*YOUR INSTRUCTIONS:* The answer must consist of every line below that contains the word "screenshot".

*MATERIALS PROVIDED:*
━━━━
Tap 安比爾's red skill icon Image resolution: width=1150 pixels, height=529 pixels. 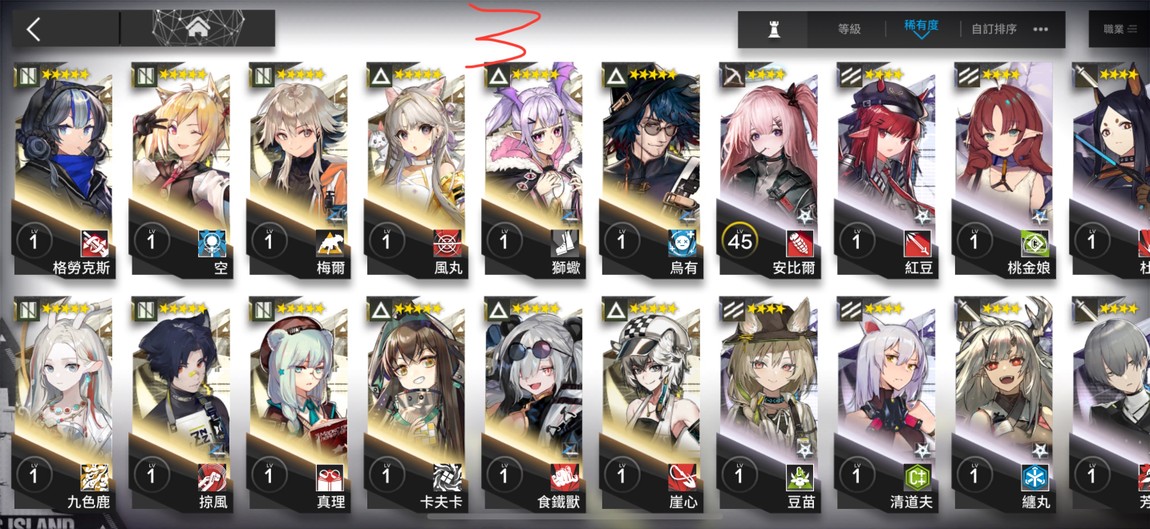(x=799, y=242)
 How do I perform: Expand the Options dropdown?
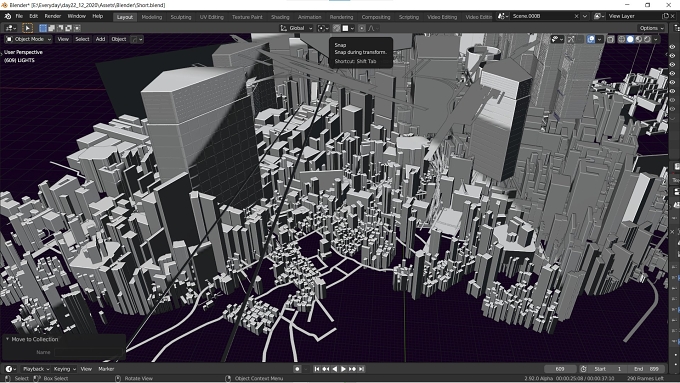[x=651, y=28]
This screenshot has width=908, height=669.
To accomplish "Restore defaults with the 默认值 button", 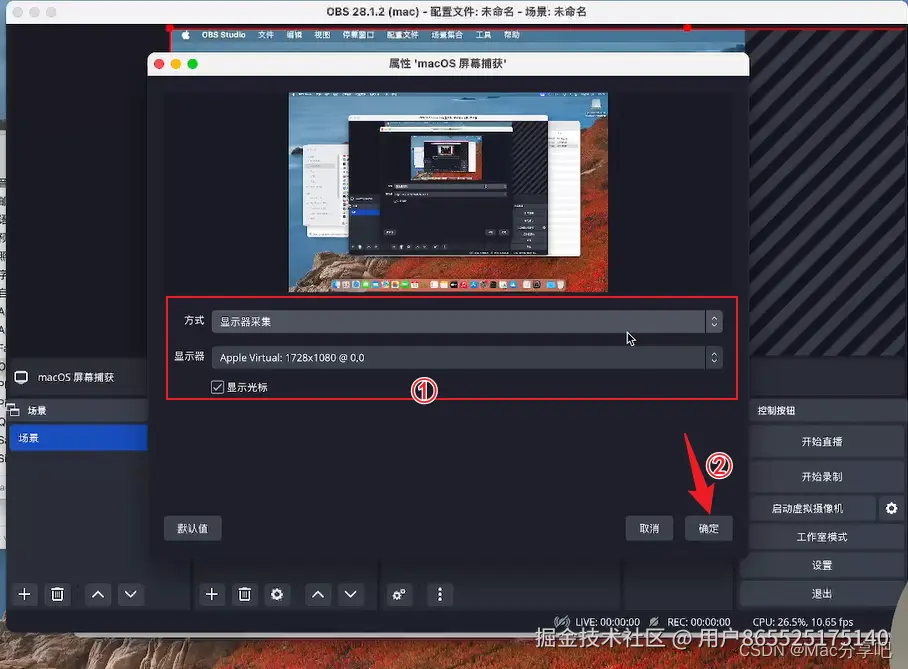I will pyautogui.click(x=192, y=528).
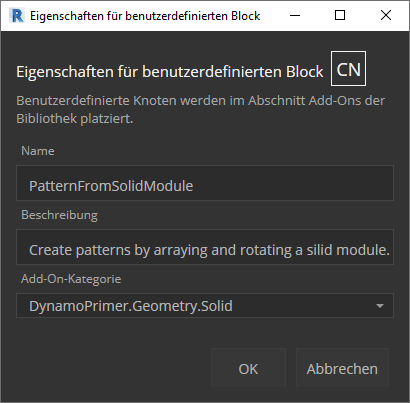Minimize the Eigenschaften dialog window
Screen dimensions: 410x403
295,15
━━━━
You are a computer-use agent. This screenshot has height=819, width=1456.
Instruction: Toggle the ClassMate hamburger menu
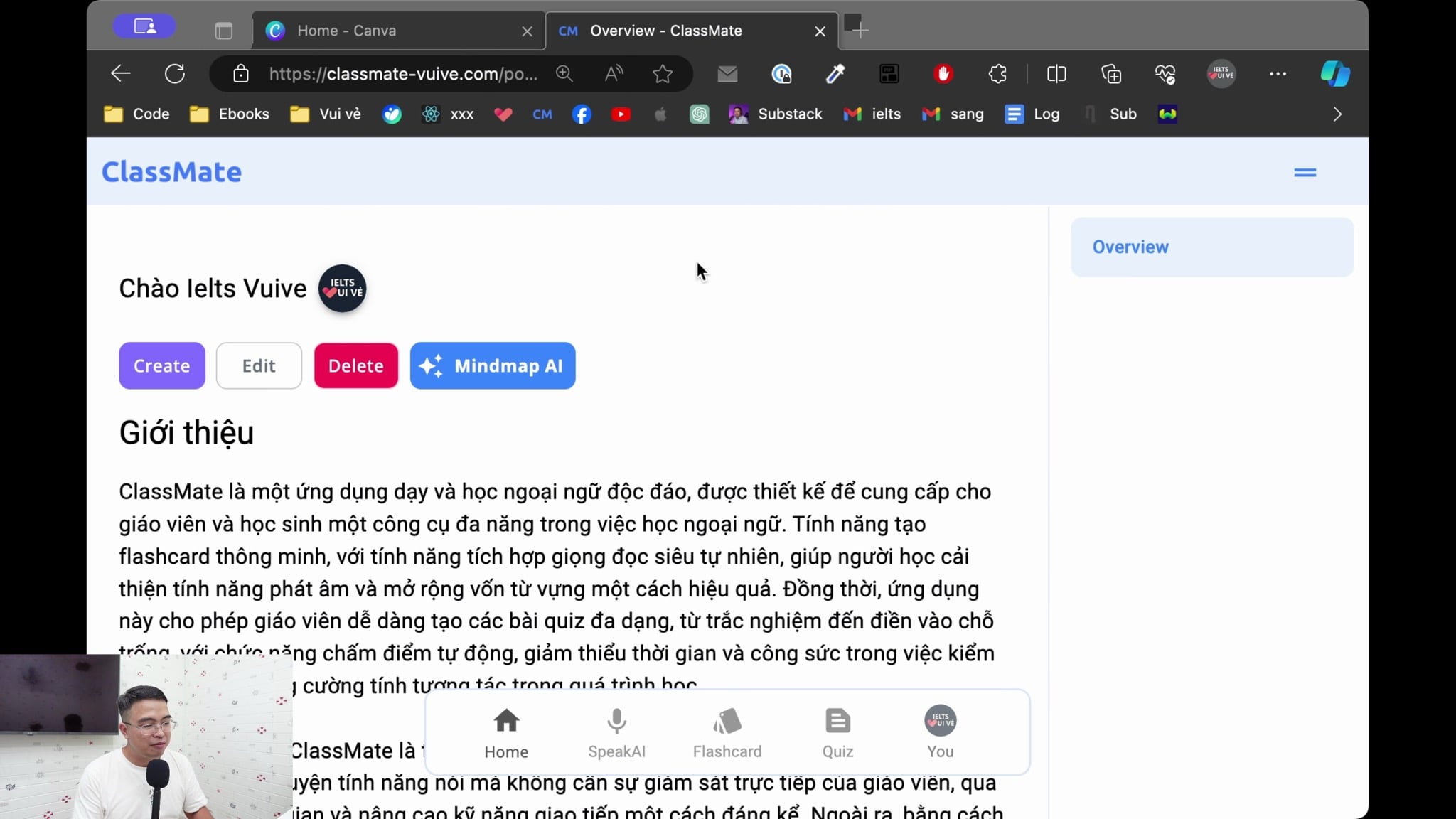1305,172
━━━━
*TASK SOLUTION:*
This screenshot has width=908, height=669.
You are a computer-use agent. This screenshot has height=819, width=1456.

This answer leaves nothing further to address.